The echoing response came closer. Rose set down the basket with her grandmother’s medicines and put one finger to her lips to caution Elizabeth to stillness. The girl’s almond eyes were wet with fear, but she didn’t move or make a sound. Rose drew out her knife and tightened her grip around the handle.
The tall prairie grass parted, and Grampa Cow Tom stepped through the wild, damp pastureland, followed by the old cowpuncher who lived in the bunkhouse.
Rose bowed her head in thanks. Her grandfather carried his hunting rifle and a powder flask at his hip, and the cowpuncher waved a small pistol. They came on foot, which meant they’d had to leave the horses behind. Even if larger numbers made the group easier to track, more people were better.
Her grandfather took everything in at a glance, the drawn knives, the hasty supplies, the tall grass that would keep them hidden but not cover the direction of their escape once someone caught their trail.
“Hurry,” he said.
Chapter 31
THEY HEADED NORTH, toward Fort Gibson, falling into routine for the first few hours.

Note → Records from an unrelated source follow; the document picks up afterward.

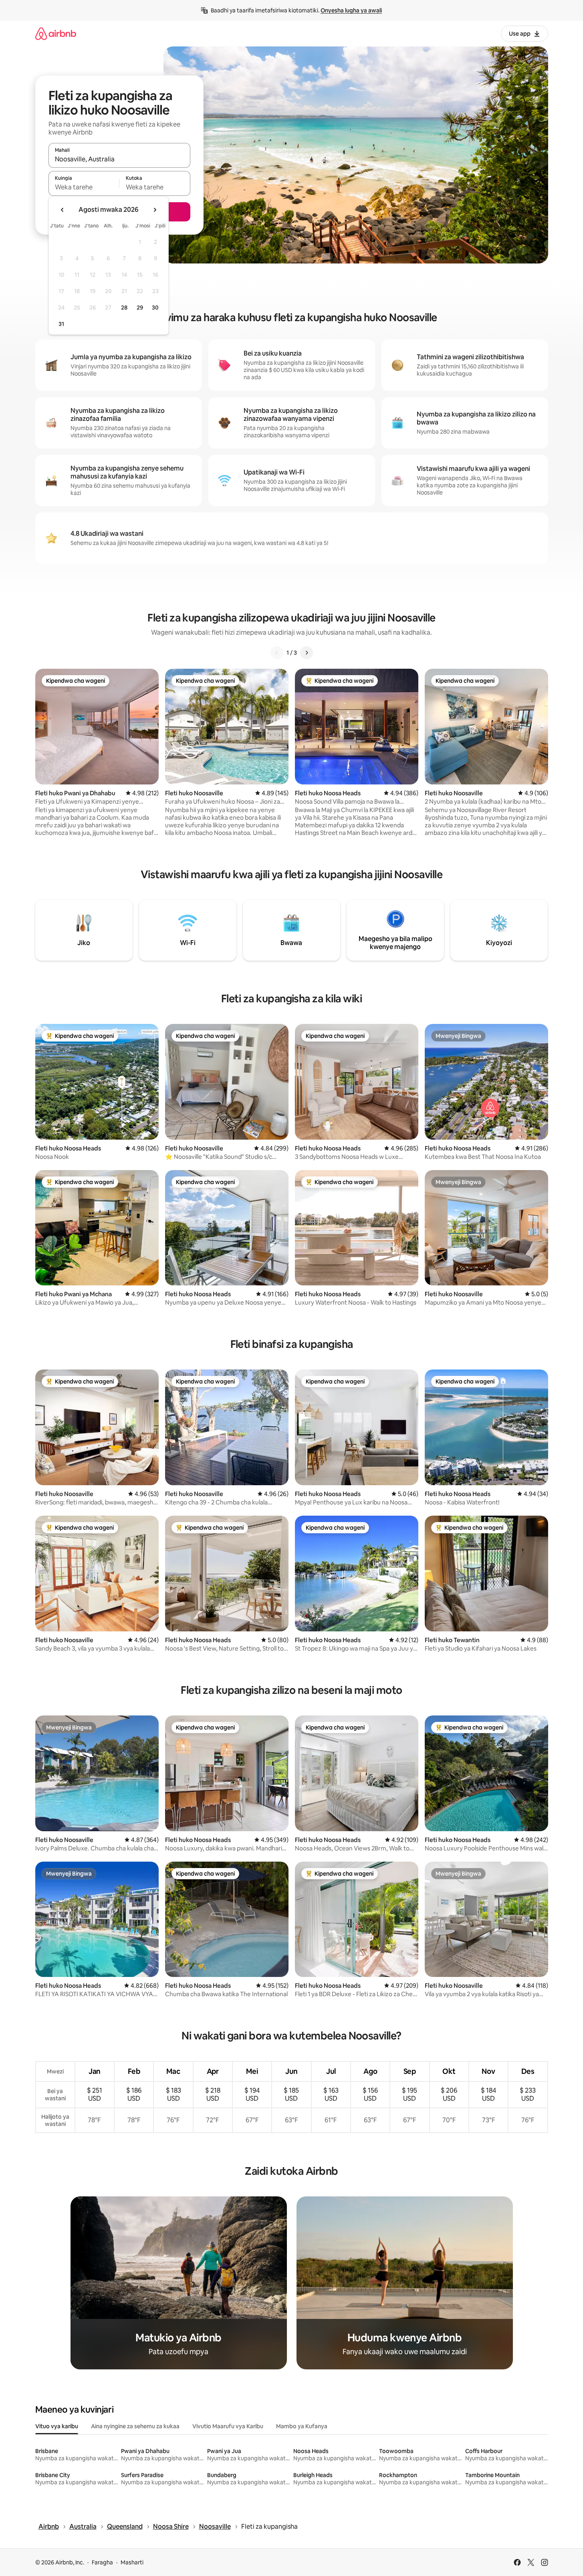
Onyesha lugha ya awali (351, 10)
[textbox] (84, 187)
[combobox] (119, 159)
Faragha (102, 2562)
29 (140, 307)
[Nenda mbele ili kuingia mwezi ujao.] (154, 209)
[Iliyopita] (276, 652)
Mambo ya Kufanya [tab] (301, 2426)
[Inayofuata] (306, 652)
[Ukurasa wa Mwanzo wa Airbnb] (55, 33)
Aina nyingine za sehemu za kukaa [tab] (135, 2426)
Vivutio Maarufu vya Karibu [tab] (227, 2426)
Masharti (132, 2562)
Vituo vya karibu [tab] (56, 2426)
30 (155, 307)
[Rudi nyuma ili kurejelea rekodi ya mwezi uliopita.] (62, 209)
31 (61, 324)
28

Grampa Cow Tom kept to the front, determining the path, always in the tall prairie grass, never on the trail in the open, and Gramma Amy guarded the rear, making sure no one fell behind. As the sun moved lower in the sky, they walked at her grandfather’s pace. He never once slackened, refusing to be slowed by the fading stamina of the children or even Granny Sarah. One or another adult picked up a child if the little one couldn’t continue. No one talked. Aunt Maggie put her infant daughter to breast, and the rest passed puska and gourds of water down the line, but still they moved forward.